Sarah Wilson thought of herself as a relatively healthy eater. She didn't realize how much sugar was hidden in her diet, or how much it was affecting her well-being. When she learned that her sugar consumption could be the source of a lifetime of mood swings, fluctuating weight, sleep problems, and thyroid disease, she knew she had to make a change. 
What started as an experiment to eliminate sugar--both the obvious and the hidden kinds--soon became a way of life, and now Sarah shows you how you can quit sugar too:
* follow a flexible and very doable 8-week plan
* overcome cravings
* make food you're excited to eat with these 108 recipes for detox meals, savory snacks, and sweet treats from Sarah Wilson and contributors including Gwyneth Paltrow, Curtis Stone, Dr.

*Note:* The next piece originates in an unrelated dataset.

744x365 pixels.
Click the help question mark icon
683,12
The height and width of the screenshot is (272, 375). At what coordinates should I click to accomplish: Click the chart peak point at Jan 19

Robert Lustig (The Fat Chance Cookbook), Sarma Melngailis (Raw Food/ Real World), Joe "the Juicer" Cross, and Angela Liddon (Oh She Glows) 
I Quit Sugar makes it easy to kick the habit for good, lose weight, and feel better than ever before. When you are nourished with delicious meals and treats, you won't miss the sugar for an instant.

"When I quit sugar I found wellness and the kind of energy and sparkle I had as a kid. I don't believe in diets or in making eating miserable. This plan and the recipes are designed for lasting wellness." -- Sarah Wilson
I've been dabbling with not eating carbs and sugars over the past few months so when I saw this book up for review, I knew I wanted to read it.

One of the first paragraphs I read said this:
I was eating three pieces of fruit a day, a handful of dried fruit, a teaspoon or two of honey in my tea, a small bar of dark chocolate after lunch and after dinner, honey drizzled on yogurt or dessert.
This was her "too much, obviously addicted to sugar".  Fruit and a teaspoon or two of honey?  Are you serious?  Right off the bat, I was irritated.

Firstly, I just can't for the life of me deem fruit bad in my mind.  God created fruits and vegetables for a reason, for us to consume. For years and years we've been told the health benefits of fruits. They reduce risk for heart disease, protect against certain types of cancers, reduce the risk of heart disease, obesity, and type 2 diabetes.

Secondly, Wilson says all fruit MUST go.  But then a recipe of "Sweet Green Meal in a Tumbler" has grapefruit, lemon and green apple in it.  What in the world?  Talk about confusing people.

Overall, I wasn't really impressed with this book.  It makes me sad to say that because I really really wanted to like it and to gain tons of knowledge from it.

WaterBrook Multnomah Publishing Group provided this book to me for free in exchange for this honest review as part of their Blogging for Books program.